*** Passage shown

Facebook Took Our Election Ad Money. Then Bulk-Deleted Our Pages

Bozhidar Bozhanov
2 min readJul 21, 2021

--

Source: https://www.flickr.com/photos/bookcatalog/40992060262

Parliamentary elections in Bulgaria (EU country) were on the July 11th. We (a center-right opposition coalition) were running Facebook pages for each candidate, and spent our digital advertising budget on a portion of them, promoting genuine content authored by candidates themselves.

Then we stopped the ads, and a day later our pages were bulk deleted, mostly without any reason. Not just unpublished or blocked from posting — gone.

Incidentally, the same happened some time after the last election (which was just 3 months prior). Our support tickets got us as far as having the page, but not being able to post anything. And there’s an open support ticket for almost 2 months now.

But this time it was more blatant — almost the moment that the ad money stopped, the pages were wiped. We planned to use them for future elections and to connect with our voters that have enjoyed the content. No luck.

******
*** Extracted records

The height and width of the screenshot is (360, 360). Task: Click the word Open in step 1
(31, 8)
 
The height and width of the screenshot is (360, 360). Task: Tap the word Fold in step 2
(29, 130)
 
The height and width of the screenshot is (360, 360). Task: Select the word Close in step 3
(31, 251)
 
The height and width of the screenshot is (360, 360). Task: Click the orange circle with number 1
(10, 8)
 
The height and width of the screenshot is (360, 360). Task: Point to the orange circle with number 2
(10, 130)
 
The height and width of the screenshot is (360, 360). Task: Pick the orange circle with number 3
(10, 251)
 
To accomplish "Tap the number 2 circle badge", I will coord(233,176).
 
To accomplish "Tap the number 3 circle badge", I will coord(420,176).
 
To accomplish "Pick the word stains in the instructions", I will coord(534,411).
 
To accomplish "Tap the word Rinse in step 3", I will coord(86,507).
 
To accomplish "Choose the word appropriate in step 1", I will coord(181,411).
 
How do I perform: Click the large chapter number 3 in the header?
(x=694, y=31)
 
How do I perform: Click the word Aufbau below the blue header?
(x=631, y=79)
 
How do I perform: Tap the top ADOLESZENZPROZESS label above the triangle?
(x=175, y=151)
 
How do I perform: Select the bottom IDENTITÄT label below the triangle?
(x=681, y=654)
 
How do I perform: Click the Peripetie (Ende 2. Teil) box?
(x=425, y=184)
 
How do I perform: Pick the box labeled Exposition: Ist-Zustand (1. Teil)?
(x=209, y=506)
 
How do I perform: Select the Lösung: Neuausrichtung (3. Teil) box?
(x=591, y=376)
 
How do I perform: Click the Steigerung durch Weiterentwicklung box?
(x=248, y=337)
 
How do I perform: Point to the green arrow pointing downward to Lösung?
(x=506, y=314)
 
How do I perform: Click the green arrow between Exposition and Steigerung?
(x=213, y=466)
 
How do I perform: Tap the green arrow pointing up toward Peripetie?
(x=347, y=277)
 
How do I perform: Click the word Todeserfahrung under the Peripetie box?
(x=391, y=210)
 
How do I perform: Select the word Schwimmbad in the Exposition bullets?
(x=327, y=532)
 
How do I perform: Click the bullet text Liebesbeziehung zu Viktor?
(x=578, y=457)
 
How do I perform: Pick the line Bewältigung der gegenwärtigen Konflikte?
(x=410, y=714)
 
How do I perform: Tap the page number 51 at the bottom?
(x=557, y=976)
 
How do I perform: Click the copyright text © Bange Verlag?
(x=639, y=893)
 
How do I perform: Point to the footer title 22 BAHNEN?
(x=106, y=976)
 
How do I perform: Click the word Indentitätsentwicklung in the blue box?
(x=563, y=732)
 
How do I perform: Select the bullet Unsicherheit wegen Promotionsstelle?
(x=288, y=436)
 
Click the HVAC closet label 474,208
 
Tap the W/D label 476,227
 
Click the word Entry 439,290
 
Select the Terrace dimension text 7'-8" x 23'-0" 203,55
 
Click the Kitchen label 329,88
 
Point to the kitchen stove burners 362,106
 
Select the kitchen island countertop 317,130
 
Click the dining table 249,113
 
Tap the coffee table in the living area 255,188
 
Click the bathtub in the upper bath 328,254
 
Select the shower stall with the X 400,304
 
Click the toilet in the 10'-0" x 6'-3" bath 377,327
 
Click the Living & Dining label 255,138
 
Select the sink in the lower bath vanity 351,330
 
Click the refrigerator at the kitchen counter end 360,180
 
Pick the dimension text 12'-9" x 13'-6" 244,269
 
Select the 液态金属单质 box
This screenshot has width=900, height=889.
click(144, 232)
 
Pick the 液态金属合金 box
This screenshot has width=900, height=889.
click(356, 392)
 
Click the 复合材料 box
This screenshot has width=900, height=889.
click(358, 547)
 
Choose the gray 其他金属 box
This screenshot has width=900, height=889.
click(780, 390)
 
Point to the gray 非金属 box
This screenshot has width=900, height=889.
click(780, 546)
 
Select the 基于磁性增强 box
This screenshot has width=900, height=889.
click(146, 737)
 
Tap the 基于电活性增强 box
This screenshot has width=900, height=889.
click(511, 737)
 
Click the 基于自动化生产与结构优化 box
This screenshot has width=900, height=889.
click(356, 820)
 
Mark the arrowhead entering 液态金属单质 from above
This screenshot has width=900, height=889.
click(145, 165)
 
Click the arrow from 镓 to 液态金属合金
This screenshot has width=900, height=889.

******

Reproduce the passage from the post above about Facebook deleting the election pages, starting at "Facebook Took Our" and continuing up to and including "2 months now.".

*The answer*.
Facebook Took Our Election Ad Money. Then Bulk-Deleted Our Pages

Bozhidar Bozhanov
2 min readJul 21, 2021

--

Source: https://www.flickr.com/photos/bookcatalog/40992060262

Parliamentary elections in Bulgaria (EU country) were on the July 11th. We (a center-right opposition coalition) were running Facebook pages for each candidate, and spent our digital advertising budget on a portion of them, promoting genuine content authored by candidates themselves.

Then we stopped the ads, and a day later our pages were bulk deleted, mostly without any reason. Not just unpublished or blocked from posting — gone.

Incidentally, the same happened some time after the last election (which was just 3 months prior). Our support tickets got us as far as having the page, but not being able to post anything. And there’s an open support ticket for almost 2 months now.